Olympiaki Radiofonia Tileorasi (, abbreviated ORT) is a Greek local radio and television station serving the Elis regional unit. Its headquarters are in Pyrgos. Its former logo would depict three Olympic symbols, hence its name. It a broadcasts in Peloponnese, in southern Central Greece, in Aetolia, in Kythira, in Phocis, in Corinthian gulf, in islands of Argosaronic, in southern Ionian islands, in Boeotia and in western Attica.

Ownership
The same-named company operating the radio and television station was established on April 14, 1993. Its first headquarters are located on 28th October 54. On 1997, its statute was modified; a description of the channel's then-new logo was added. On March 23, 1998, the channel's operation was legalized under the 6616/Ε license, by the Ministry for the Press while at the same time moved its headquarters to Xanthou 2.

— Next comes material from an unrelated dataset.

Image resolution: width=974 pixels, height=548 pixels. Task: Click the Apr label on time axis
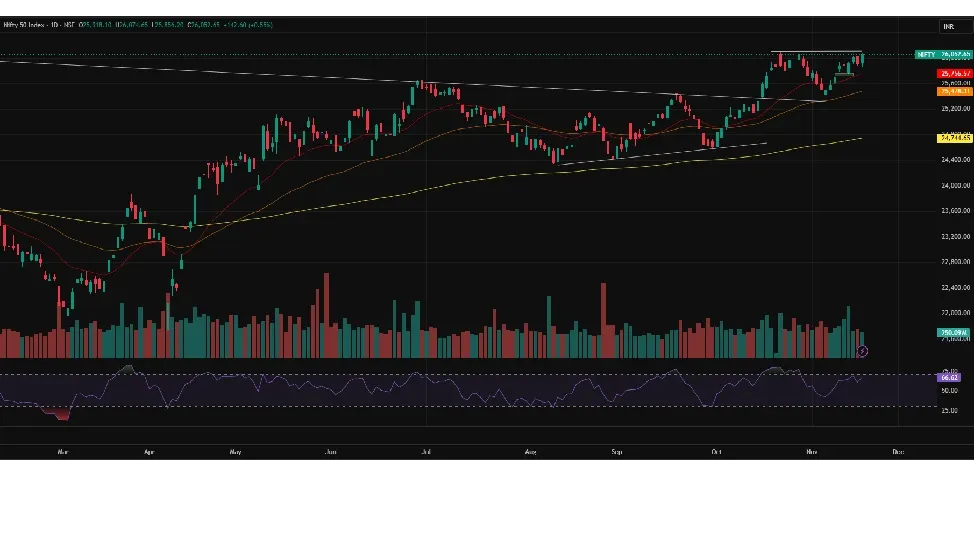149,452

Its statute was modified again from 1998 by adding the purpose of producing programs and commercials, conducting cultural events and expanding online and other services. On December 11, 2003, its statute was modified again, by adding the purpose of founding and operating a radio station.

At the end of 2017, moved its headquarters to the fifth kiliometer of the Pyrgos-Patras national road where it remains until today. Leonidas Varouksis, the owner of the newspaper Patris, was the station's former president.

Programming
The channel's programming also includes telemarketing, children's shows, foreign films, and external productions, such as travel show Travel Guide with Thanos Papadimitriou, motorsport show Pano apo ta Oria with Stratos Foteinelis and the Kontra Channel show Epi tou Piestiriou. It's also been broadcasting programming from MAD TV.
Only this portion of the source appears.